Alexander, who supported the progressive Bernie Sanders in Ohio's Democratic primary, seethes when asked about the president claiming Lordstown is booming.

"I could have been there right now, working, making a good living, still with my kids," Alexander said. "We're not booming. How are we booming?"

Alexander's story is like a lot of those who worked at GM Lordstown. They were given the option of leaving GM or transferring to another plant. "All former GM Lordstown employees who wanted to continue their careers with GM have accepted transfers to other GM locations," said Amanda Reuss, a company spokesperson.

Alexander had planned to retire from GM Lordstown, and had money saved up to build his dream house in the area. But he took a transfer to Michigan. He says it was his only option.

"I'm a factory rat. I'm a dumb autoworker. I have to follow GM," he said.

His ex-wife and kids didn't make the move, and the whole experience has left him broken. He's back in Lordstown, for now, on medical leave.

Janik, who is a mechanical engineer, has since found another job in a different industry.
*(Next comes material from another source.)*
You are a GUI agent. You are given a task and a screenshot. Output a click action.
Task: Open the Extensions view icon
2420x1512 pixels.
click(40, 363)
His wife, Denise, transferred to a plant in Indiana, but making the long drive home on weekends for a few hours with their kids wasn't working. The pandemic has hampered her search for a new job after working her whole adult life for the same company.

Trump's "becoming a real politician"

For the displaced or former GM workers, there's something Trump said in 2017, at a rally in nearby Youngstown, Ohio, that comes up often.
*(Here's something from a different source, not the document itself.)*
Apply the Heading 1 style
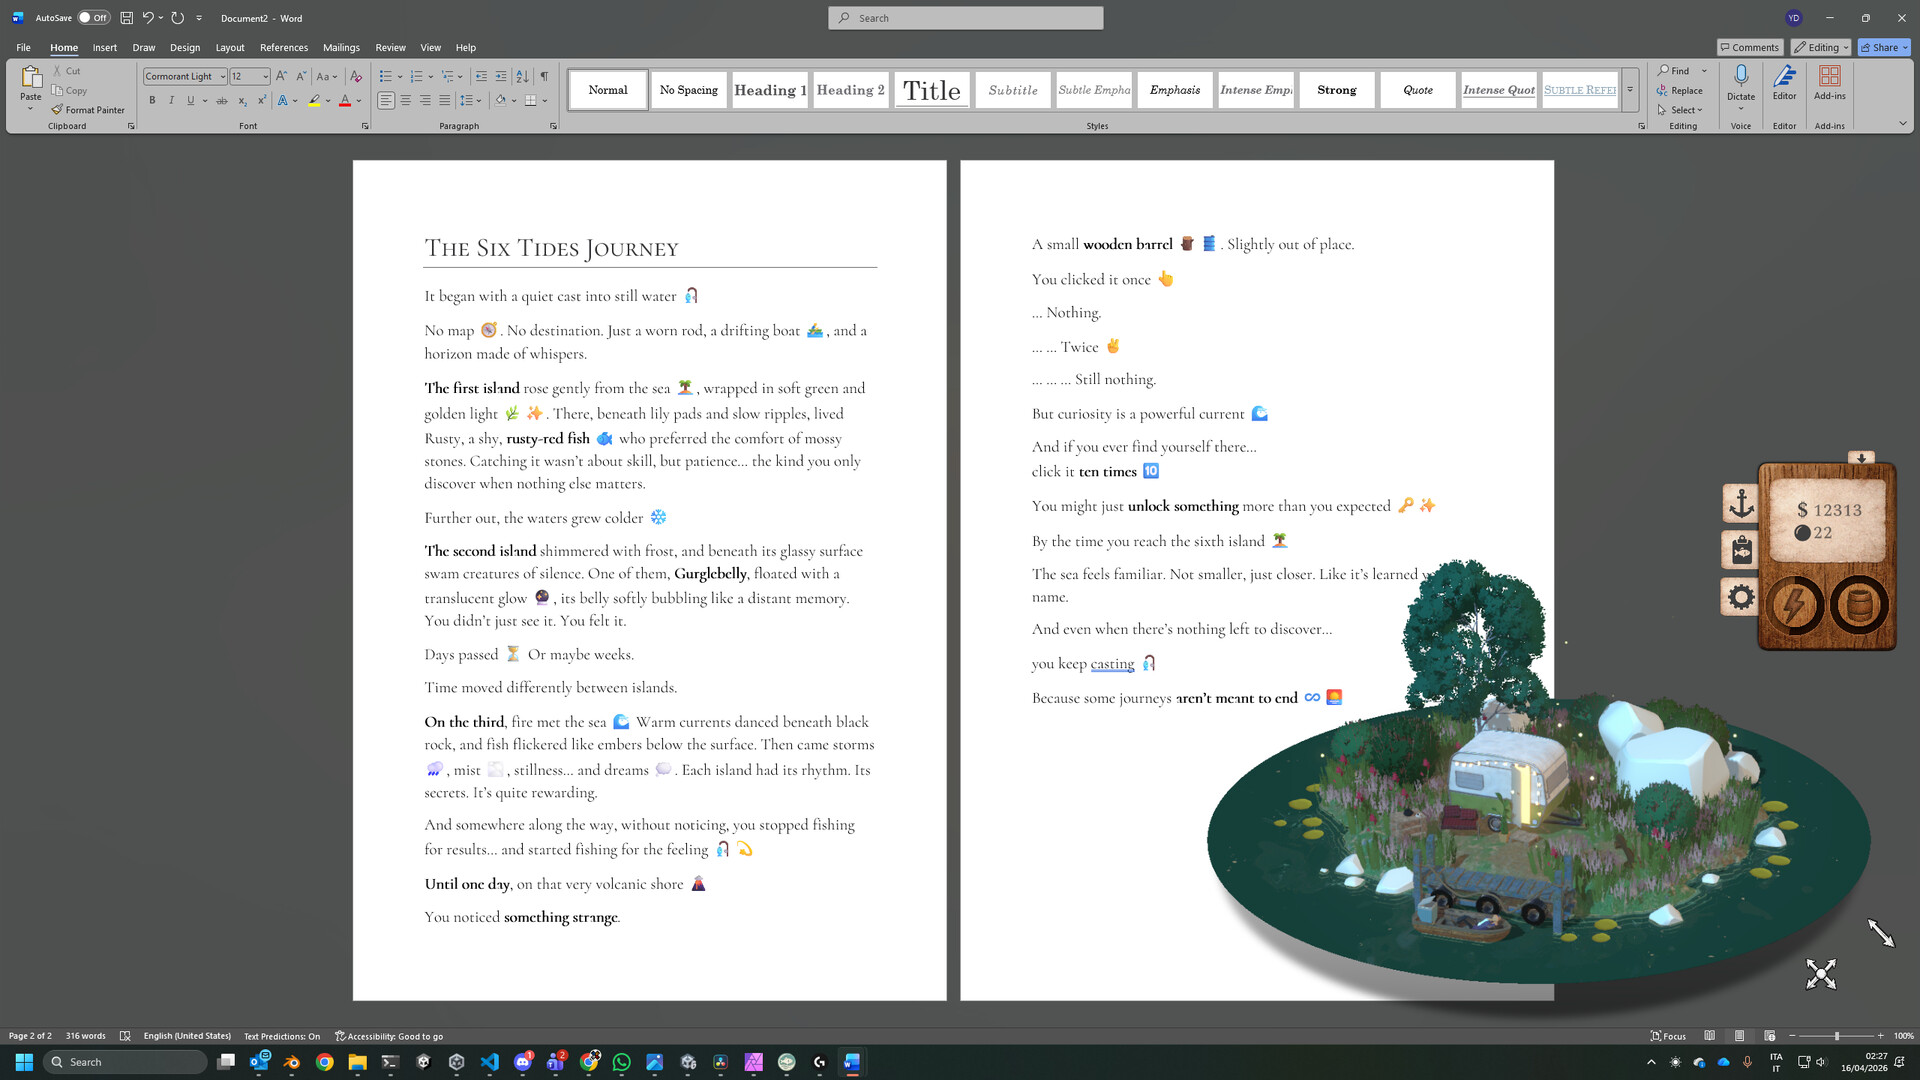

"Let me tell you folks in Ohio and this area: Don't sell your house, don't sell your house, do not sell it," Trump said, promising to boost home values and bring back jobs. "We're going to fill up those factories, or rip them down and build new ones. That's what's going to happen."

Bill Janik doesn't know why Trump said that.
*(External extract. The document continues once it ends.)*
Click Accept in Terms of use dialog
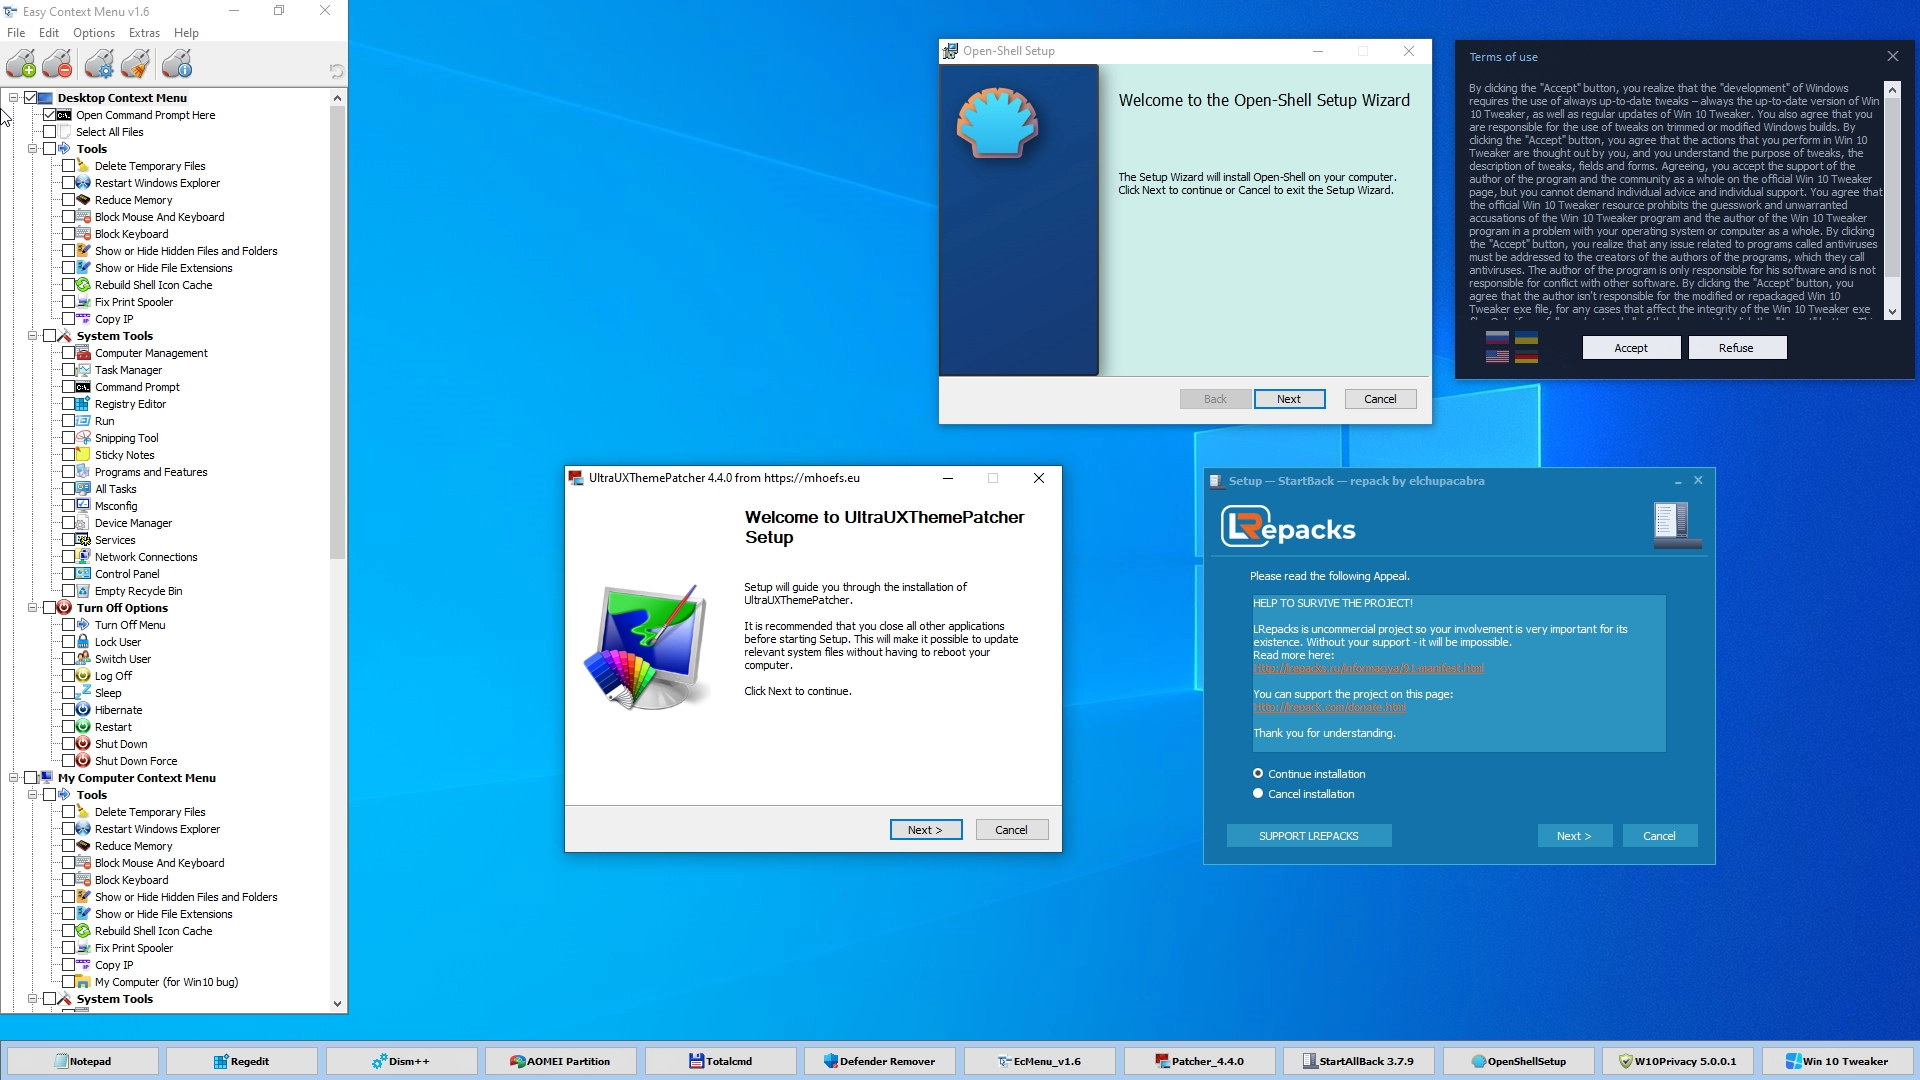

"It was odd that he said that because a year or two later, our friends are gone," Janik said. "They're all over the country. They sold their houses, and they're gone. Because they worked, they transferred from GM to other plants."

When it comes to the election, Janik is deeply undecided. He likes a lot of what Trump has done. But on the one thing he knows most personally, the plant closure and its aftermath, Trump has let him down.

"How do I vote for him now after, you know, we're out of a job basically because of things that he did say?" Janik said. " 'We're going to tax Mexico.' 'We're going to do' — he didn't do that. He did some things, but he did not help us one bit."

Janik doesn't entirely blame Trump for GM Lordstown's closing, though he thinks the president could have done more. He mostly blames GM for handling it really poorly, in his view, and unnecessarily hurting people.

But the way Trump talks about what happened in Lordstown and what is happening now just doesn't compute with what Janik knows to be true. And that bothers him.

"All talk," Janik said. Trump's "becoming a real politician."

Janik's garage is packed with tools and antique tractors he is restoring. There on a high shelf he has a Trump-Pence yard sign leaning against the wall, not so much displayed as stored.

Janik knows he's not voting for the Democratic nominee, Biden. But he's not sure he can bring himself to vote for the president again.

For his part, Alexander is pouring all his frustration and anger into support for Biden, with more enthusiasm than he had in 2016.

"It feels more real," he said. "It feels more, like, energetic."

Biden has visited Ohio, even mentioning Trump's "don't sell your house" comments on a stop this week in Toledo. And while Trump has drawn down advertising on local TV in the state, Biden's campaign is up with TV ads, including a plan to spend $700,000 between Sept. 1 and Election Day in the media market around Lordstown, according to the tracking firm Advertising Analytics.

Trump's campaign advisers insist they aren't worried, and that his economic message will deliver the state to him once again.